● **Your task**
The result should be the lines from the one holding "The width and" to the end of the records below, repeated exactly. No pictures.

(Stored items)
———

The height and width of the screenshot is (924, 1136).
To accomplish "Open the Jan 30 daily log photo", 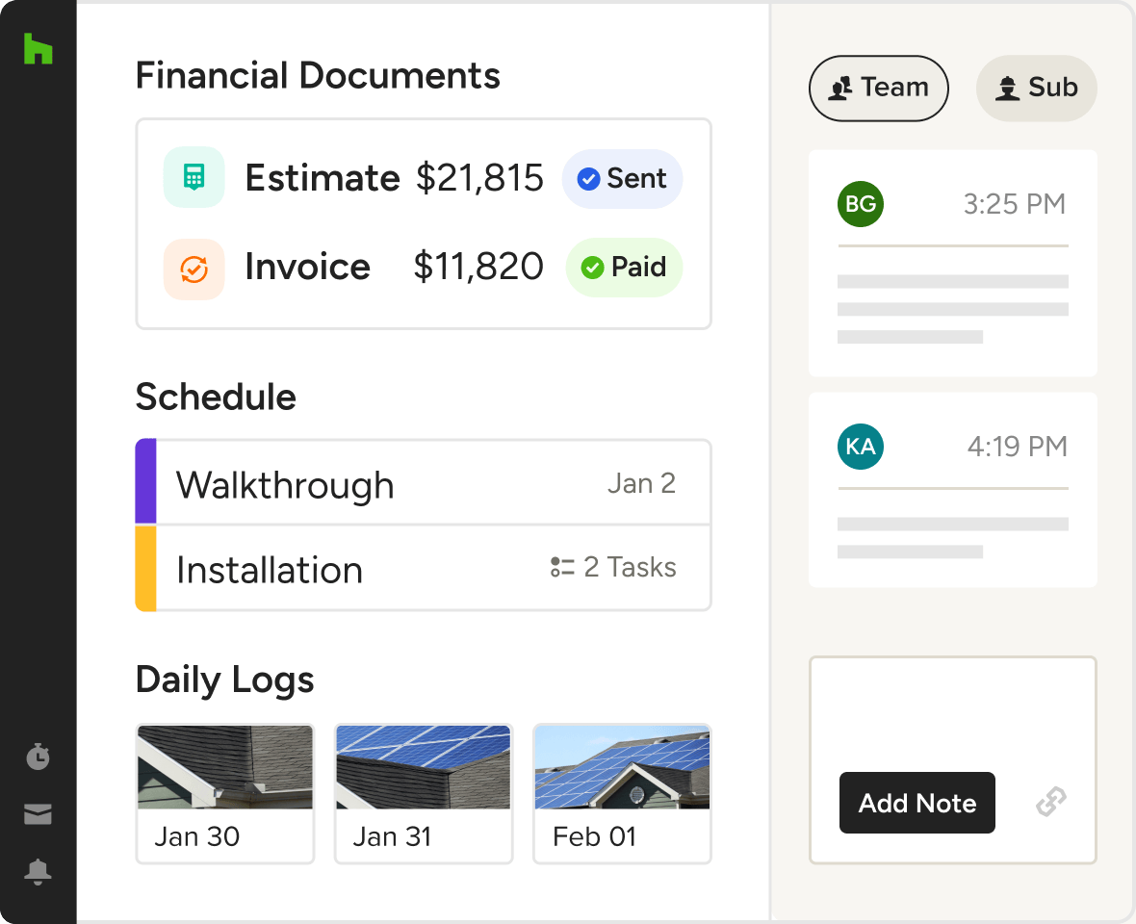I will (x=225, y=767).
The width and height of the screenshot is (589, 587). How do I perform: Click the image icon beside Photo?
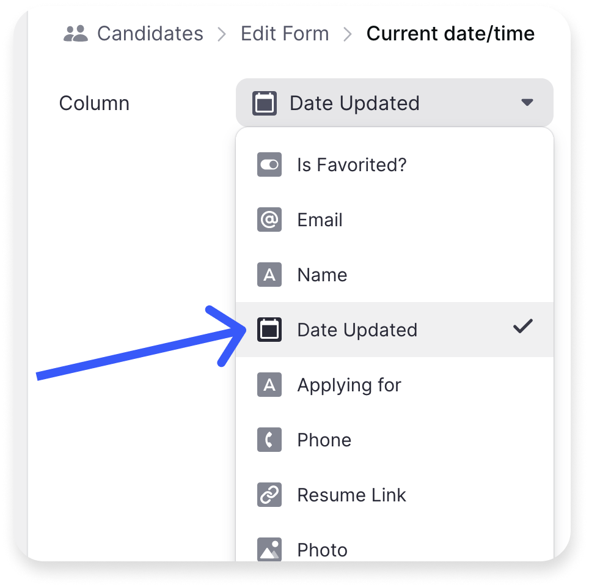point(269,550)
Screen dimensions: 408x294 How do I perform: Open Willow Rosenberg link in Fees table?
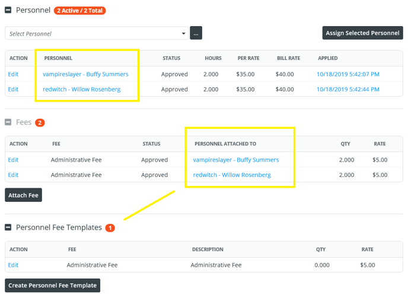tap(232, 175)
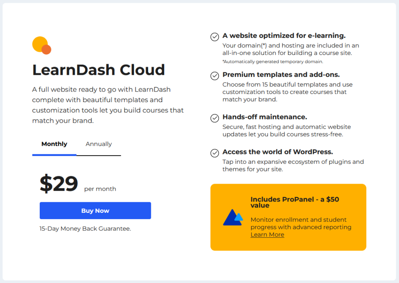Click the LearnDash Cloud heading
Screen dimensions: 399x283
click(99, 70)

———

● **Reply**
The width and height of the screenshot is (589, 587). How do I perform: Click the image icon beside Photo?
point(269,550)
Screen dimensions: 408x294 How do I perform: Open Willow Rosenberg link in Fees table?
tap(232, 175)
Click the LearnDash Cloud heading
Screen dimensions: 399x283
click(99, 70)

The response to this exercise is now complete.